For all of a top's activity inside a scene, the benefits of the frame shift accrue equally (if not in greater measure) to the receiving party, and this, apropos my last post on the subject, is another characteristic marker of BDSM. It ain't BDSM if the lever you're using extracts power from the exchange.

That would be torture.

07 April, 2009

The American Menegele

In a chilling amplification of my previous post comes this article in today's New York Times.

It strikes me in the first place as pretty disturbing that American culture can foster the begetting of soulless functionaries capable of administering torture under the sponsorship of the state.

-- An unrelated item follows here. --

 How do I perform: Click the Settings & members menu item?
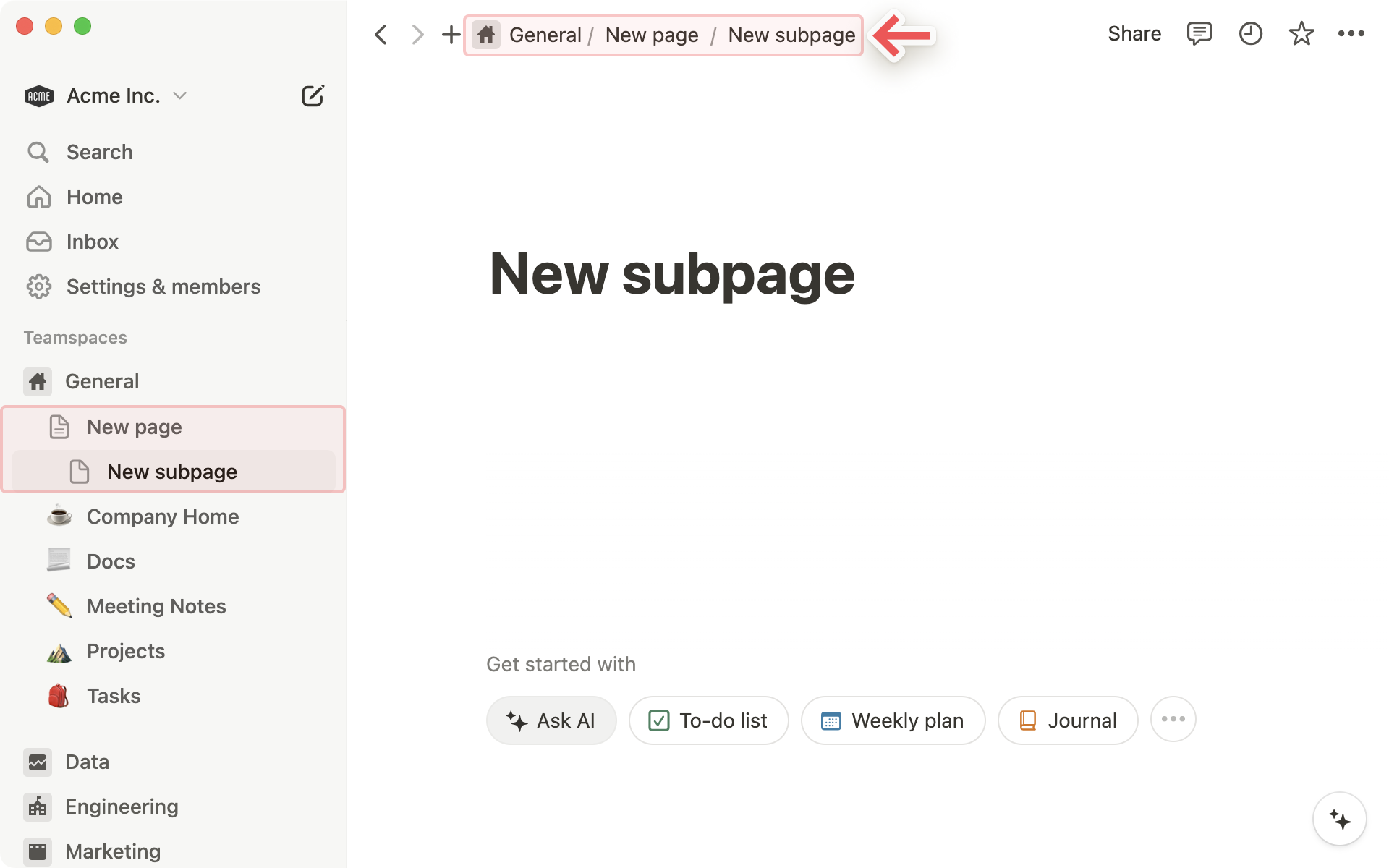tap(163, 286)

But then we also have such a punitive cultural calibration that to suggest there's anything amiss in having the "free" world's largest prison population (5% of the world's population, 25% of the world's prisoners) is political suicide. As an aid to job creation for its security-industrial complex the same culture endorses inexpensive and unencumbered access to high-powered weaponry, paid for in part by rationing the medical necessities that often ensue from the proper and intended uses of this same weaponry.

Now we learn that there is a branch of our illustrious medical profession capable of repurposing the Hippocratic oath to finesse the maximum of suffering obtainable short of death (usually) in the name of... security. Now, I'm the first to point out the salutary uses of a little well-intended, soulful suffering - it's a tonic and the grist in the mill that gives creative impulses traction. But what kind of world view brooks the commodification of suffering? What kind of society rallies its wealth and genius to expand pain gratuitously, along with the anxiety that attends its anticipation? What kind of cultural spirit seeks to abjure the most basic of human virtues, such as robust health, educated senses and refinement of feeling, learning, the miracle of sex and its importance to the race?

Ours, it would appear. Punish, punish, punish... that's our big idea, our big contribution, pretty much since Jonathan Edwards and Cotton Mather.

We're good at it in the worst possible ways, and we're only getting better.